Special Issue "Sustainable Irrigation for the Future: Addressing the Challenges to Improved Water Use Efficiency"
Deadline for manuscript submissions: closed (28 February 2018)
Despite, or perhaps because of, it many advantages, agricultural irrigation faces a number of major challenges. Firstly, there is uncertainty around the adequacy of water reserves or sources. The demands placed on the world’s fresh water resources threaten to outstrip supply. In many countries, irrigation to agricultural landscapes is the single largest use of freshwater. Secondly, in addition to its effects on water quantity, irrigation often adversely impacts water quality, as nutrient leaching tends to increase under more intensive production systems, which can be established once limitations imposed by soil moisture stress are removed. Thirdly, the financial costs of irrigation schemes and systems, and the day-to-day expenses associated with running and managing these systems, is also increasing. Climate change heightens both of these challenges and the importance of irrigation.

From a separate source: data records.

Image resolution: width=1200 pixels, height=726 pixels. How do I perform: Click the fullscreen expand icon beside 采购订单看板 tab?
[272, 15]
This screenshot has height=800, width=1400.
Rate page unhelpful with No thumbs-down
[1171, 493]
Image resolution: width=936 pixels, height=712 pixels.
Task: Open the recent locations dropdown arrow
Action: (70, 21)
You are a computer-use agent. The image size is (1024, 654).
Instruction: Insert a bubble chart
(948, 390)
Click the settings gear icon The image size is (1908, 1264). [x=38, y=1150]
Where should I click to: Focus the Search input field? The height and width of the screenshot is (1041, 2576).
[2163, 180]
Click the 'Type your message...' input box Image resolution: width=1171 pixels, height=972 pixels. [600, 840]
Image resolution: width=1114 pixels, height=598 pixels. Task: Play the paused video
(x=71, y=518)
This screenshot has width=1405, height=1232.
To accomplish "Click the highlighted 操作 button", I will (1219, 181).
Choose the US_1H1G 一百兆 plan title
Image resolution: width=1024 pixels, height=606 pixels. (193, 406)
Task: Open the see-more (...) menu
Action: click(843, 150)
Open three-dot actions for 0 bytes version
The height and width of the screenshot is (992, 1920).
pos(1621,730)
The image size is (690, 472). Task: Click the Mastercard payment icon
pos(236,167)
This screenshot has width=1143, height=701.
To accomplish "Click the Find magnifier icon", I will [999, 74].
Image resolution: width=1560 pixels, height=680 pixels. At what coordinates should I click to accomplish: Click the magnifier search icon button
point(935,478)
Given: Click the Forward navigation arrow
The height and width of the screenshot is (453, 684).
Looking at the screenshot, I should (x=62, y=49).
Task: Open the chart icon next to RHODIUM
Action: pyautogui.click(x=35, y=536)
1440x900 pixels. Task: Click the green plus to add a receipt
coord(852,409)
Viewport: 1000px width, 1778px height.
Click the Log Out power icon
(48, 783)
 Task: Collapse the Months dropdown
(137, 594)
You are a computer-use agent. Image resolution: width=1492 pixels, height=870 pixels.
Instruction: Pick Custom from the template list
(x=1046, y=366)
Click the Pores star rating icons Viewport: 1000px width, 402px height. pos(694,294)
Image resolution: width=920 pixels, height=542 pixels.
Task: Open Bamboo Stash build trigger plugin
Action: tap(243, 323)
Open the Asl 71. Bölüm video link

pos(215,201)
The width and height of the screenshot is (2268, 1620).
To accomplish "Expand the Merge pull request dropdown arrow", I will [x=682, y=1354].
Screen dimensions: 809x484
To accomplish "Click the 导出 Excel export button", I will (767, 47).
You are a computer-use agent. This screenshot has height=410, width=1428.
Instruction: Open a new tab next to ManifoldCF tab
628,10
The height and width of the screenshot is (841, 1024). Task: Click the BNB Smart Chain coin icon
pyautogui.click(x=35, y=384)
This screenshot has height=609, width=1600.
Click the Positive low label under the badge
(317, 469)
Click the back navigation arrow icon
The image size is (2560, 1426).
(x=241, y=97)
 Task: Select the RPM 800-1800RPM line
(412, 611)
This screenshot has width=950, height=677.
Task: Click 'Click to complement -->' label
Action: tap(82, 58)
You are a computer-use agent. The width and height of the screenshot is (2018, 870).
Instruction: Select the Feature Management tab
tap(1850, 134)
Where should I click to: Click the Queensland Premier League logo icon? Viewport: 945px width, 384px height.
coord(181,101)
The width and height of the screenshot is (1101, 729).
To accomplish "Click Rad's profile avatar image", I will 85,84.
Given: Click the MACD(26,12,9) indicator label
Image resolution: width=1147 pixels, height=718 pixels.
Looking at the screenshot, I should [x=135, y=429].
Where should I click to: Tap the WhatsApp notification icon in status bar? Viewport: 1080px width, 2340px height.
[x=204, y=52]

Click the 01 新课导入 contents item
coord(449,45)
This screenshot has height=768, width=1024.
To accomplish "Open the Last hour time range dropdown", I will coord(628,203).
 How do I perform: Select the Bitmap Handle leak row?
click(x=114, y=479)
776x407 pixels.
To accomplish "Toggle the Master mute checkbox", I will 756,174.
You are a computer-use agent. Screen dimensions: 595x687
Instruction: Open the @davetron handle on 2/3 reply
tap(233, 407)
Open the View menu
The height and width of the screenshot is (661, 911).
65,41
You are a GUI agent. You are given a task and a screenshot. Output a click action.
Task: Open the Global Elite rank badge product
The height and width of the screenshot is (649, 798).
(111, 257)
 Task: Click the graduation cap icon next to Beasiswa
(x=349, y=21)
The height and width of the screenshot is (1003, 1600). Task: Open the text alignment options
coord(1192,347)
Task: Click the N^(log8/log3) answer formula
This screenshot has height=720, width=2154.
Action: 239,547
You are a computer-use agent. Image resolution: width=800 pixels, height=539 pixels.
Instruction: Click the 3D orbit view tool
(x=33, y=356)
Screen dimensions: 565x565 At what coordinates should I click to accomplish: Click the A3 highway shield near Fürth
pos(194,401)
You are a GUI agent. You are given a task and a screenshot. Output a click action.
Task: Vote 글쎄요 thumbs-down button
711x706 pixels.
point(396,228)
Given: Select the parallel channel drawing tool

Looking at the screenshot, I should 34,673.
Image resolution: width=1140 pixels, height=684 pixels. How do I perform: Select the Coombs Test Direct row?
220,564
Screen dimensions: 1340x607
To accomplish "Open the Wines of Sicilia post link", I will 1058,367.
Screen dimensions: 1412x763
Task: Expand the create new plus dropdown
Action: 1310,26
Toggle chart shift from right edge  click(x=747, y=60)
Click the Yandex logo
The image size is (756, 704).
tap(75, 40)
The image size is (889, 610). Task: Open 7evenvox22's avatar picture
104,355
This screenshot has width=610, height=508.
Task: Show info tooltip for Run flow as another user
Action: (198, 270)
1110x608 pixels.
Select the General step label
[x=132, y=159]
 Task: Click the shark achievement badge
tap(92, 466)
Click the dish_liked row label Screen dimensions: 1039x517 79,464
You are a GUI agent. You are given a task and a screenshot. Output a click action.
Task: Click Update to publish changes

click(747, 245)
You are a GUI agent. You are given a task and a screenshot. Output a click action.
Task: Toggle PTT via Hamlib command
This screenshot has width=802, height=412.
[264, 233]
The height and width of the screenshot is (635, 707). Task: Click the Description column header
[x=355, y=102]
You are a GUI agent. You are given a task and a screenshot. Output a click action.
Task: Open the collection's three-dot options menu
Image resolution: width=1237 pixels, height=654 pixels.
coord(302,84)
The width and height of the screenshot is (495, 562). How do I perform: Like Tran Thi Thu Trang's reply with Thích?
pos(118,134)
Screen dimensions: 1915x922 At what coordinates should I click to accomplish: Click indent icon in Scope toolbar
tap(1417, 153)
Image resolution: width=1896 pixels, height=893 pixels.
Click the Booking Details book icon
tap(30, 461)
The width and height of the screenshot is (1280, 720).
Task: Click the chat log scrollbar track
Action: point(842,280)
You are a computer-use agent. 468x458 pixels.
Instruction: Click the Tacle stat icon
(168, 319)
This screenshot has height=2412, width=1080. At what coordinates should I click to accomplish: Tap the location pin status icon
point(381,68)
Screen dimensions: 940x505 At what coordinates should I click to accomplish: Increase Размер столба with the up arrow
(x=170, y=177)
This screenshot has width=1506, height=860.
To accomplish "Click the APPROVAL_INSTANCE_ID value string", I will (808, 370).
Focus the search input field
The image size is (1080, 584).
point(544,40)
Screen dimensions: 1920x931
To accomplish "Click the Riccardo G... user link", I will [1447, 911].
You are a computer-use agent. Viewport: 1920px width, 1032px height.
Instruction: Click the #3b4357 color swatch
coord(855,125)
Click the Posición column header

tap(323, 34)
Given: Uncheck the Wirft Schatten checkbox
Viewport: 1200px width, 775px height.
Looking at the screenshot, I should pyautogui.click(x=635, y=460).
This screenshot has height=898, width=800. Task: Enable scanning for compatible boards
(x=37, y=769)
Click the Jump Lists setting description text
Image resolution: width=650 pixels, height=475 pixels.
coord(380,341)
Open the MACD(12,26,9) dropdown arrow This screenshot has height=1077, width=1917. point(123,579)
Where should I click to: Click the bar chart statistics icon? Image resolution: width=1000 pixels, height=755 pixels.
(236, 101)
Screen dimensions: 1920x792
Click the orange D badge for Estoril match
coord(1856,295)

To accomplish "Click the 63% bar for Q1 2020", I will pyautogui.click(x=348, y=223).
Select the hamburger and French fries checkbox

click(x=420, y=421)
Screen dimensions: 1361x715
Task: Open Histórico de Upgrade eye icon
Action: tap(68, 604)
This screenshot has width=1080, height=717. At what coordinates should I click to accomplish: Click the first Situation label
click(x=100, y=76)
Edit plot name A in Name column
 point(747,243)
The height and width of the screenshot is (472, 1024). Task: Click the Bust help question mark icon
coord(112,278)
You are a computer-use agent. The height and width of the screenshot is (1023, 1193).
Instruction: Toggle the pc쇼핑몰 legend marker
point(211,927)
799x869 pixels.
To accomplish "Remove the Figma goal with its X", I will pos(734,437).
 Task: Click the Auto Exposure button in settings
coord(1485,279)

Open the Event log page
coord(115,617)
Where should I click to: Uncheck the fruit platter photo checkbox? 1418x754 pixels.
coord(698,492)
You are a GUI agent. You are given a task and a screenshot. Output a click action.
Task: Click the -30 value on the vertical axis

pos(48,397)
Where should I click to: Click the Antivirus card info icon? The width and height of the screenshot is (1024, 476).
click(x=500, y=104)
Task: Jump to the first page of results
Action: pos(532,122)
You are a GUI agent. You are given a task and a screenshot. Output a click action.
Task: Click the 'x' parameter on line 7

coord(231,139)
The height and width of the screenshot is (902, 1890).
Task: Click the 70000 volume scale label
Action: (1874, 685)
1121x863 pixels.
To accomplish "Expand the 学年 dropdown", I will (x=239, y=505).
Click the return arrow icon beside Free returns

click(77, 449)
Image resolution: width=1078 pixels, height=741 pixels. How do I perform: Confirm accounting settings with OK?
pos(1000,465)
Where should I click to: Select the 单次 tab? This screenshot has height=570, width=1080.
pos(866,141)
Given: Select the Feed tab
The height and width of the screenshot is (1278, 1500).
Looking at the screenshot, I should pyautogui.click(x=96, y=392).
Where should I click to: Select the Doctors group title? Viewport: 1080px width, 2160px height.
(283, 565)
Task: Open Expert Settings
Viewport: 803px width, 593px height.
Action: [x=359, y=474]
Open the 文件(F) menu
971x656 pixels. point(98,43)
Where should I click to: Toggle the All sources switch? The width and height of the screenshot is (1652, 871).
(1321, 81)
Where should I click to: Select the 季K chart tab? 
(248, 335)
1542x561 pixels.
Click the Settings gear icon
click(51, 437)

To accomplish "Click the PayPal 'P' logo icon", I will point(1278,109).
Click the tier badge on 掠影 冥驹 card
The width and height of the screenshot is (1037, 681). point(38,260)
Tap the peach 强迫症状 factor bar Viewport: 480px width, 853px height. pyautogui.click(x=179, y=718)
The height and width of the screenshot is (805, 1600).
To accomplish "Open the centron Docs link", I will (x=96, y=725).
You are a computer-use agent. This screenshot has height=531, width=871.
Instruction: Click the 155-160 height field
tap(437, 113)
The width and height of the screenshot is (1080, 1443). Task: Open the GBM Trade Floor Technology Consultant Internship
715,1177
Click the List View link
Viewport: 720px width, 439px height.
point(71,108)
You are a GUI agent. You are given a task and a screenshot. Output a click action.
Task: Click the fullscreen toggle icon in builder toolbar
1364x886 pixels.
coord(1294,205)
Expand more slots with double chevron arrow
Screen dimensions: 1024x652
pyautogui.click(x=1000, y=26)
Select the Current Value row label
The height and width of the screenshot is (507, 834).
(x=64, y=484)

Governments, their regulating arms, consumers, and society in general, is demanding that famers produce more from less irrigation water, while also reducing their environmental footprints. Given the costs associated with irrigation, farmers are also interested in extracting more value from irrigation. Metrics, such as irrigation efficiency, as it is variously defined, and the water footprint are being used to guide the search for more sustainable irrigation practices.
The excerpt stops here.